31 Du aber hast alles Unheil gegen die Hebräer ersonnen. Daher wirst du den Händen Gottes nicht entfliehen.
32 Wir leiden ja wegen unserer Sünden.
33 Wenn auch der lebendige Herr, um uns zu züchtigen und zu strafen kurze Zeit auf uns zornig ist, so wird er sich doch seiner Diener wieder erbarmen.
34 Du aber, Gottloser und Verruchtester aller Menschen, überheb dich nicht in eitlem Stolz und falschen Hoffnungen, wenn du an die Kinder des Himmels Hand anlegst!
35 Denn du bist dem Gericht des allmächtigen Gottes, der alles sieht, noch nicht entronnen.
36 Nachdem unsere Brüder ein angesichts des unvergänglichen Lebens kurzes Leid erduldeten, haben sie jetzt die göttliche Bundesverheißung erlangt. Du aber wirst im Gottesgericht die verdiente Strafe für deinen Hochmut erleiden.
37 Wie die Brüder gebe auch ich Leib und Leben für die Gesetze der Väter hin und rufe zu Gott, er möge bald dem Volk Barmherzigkeit erweisen und dich unter Qual und Pein zum Geständnis bringen, dass er allein Gott ist.
38 Der Zorn des Allmächtigen, der mit Recht gegen unser ganzes Volk entbrannt war, möge bei mir und meinen Brüdern Halt machen.

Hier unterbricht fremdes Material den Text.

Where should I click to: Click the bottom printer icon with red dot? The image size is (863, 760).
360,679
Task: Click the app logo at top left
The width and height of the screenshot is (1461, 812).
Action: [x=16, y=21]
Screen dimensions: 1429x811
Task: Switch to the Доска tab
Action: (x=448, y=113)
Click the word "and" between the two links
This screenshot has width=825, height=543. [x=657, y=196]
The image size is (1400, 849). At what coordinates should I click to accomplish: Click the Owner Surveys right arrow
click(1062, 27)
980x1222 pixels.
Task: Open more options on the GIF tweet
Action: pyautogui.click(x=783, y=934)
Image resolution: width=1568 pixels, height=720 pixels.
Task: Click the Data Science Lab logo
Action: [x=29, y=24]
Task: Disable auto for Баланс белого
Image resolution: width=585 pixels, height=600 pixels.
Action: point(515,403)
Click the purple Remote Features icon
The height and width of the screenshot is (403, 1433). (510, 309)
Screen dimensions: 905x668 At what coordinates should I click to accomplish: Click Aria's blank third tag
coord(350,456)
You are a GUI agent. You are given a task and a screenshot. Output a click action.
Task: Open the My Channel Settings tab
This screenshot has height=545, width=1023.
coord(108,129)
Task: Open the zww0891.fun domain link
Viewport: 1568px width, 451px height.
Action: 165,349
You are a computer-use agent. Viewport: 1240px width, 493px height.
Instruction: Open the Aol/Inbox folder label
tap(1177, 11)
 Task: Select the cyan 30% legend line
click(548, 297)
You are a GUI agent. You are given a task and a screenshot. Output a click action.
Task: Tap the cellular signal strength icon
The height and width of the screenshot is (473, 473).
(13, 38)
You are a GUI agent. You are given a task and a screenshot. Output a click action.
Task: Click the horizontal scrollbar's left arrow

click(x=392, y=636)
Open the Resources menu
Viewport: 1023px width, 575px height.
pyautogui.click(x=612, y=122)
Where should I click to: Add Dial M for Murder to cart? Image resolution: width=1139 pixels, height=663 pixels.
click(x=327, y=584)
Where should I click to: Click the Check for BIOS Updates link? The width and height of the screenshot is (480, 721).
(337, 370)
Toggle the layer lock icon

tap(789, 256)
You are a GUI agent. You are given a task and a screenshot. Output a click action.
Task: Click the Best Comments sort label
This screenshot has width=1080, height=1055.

39 Da geriet der König vor Zorn außer sich und ging gegen ihn noch grausamer als gegen die anderen vor, weil er durch die Spottreden tief gekränkt war.
40 Unschuldig starb also auch jener dahin, indem er ganz auf den Herrn vertraute.
41 Als Letzte starb nach den Söhnen auch die Mutter.
42 Doch damit sei genug von den Opfergelagen und den schlimmen Misshandlungen berichtet.